Least-Squares Reverse Time Migration With Curvelet-Domain Preconditioning Operators

Abstract

Least-squares reverse time migration (LSRTM) is an amplitude-preserving seismic imaging technique that aims at finding the subsurface reflectivity model. It is often performed iteratively using an inversion algorithm, such as the conjugate gradient method. Such an implementation requires a huge amount of calculation as it may converge slowly. Preconditioning plays a crucial role in seismic inverse problems. In this study, we propose a novel preconditioning method for LSRTM. The proposed method estimates a new guided curvelet-domain deblurring filter for one-step LSRTM and preconditioned LSRTM. Then, the filter is applied to migrated images and gradients in LSRTM. Such a deblurring filter acts as a curvelet-domain local linear approximation of the least-squares functional inverse Hessian, which can improve the image quality and accelerate the convergence.
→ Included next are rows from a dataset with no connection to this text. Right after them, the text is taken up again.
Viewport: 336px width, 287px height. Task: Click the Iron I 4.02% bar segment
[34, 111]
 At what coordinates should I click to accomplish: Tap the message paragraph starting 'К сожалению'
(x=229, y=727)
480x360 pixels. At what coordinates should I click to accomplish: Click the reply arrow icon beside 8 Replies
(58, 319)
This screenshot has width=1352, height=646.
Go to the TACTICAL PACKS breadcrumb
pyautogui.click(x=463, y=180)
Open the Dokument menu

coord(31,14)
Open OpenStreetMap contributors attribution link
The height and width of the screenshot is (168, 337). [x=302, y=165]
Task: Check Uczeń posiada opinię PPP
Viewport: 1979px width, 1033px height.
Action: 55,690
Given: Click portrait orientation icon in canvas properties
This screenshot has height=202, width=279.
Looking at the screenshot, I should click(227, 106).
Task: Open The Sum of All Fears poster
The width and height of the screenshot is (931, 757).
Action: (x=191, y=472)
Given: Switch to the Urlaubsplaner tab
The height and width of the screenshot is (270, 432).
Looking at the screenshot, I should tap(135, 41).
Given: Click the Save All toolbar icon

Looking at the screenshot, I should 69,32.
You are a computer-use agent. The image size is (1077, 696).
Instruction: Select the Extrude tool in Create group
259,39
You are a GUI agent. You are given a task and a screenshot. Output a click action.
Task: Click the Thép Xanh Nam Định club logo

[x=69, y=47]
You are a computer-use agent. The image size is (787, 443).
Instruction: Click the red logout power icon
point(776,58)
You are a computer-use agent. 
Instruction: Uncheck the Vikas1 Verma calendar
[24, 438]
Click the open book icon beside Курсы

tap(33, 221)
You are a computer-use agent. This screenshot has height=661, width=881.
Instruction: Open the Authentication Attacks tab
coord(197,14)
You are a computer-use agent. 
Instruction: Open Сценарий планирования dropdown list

Numerical tests on the synthetic model and a field data example demonstrate that the preconditioning operator can effectively accelerate the convergence of LSRTM. One-step LSRTM can obtain comparable image quality to that of conventional iterative LSRTM with only a single iteration. The comparison of the convergence curves demonstrates that the curvelet-domain preconditioning operators accelerate the convergence of LSRTM. Furthermore, the preconditioned LSRTM achieves better image quality than the conventional LSRTM. We compare preconditioning operators based on diagonal and local linear approximations. The preconditioning operator based on the local linear approximation has more robust performance and more stable convergence curves than the diagonal-based approximation.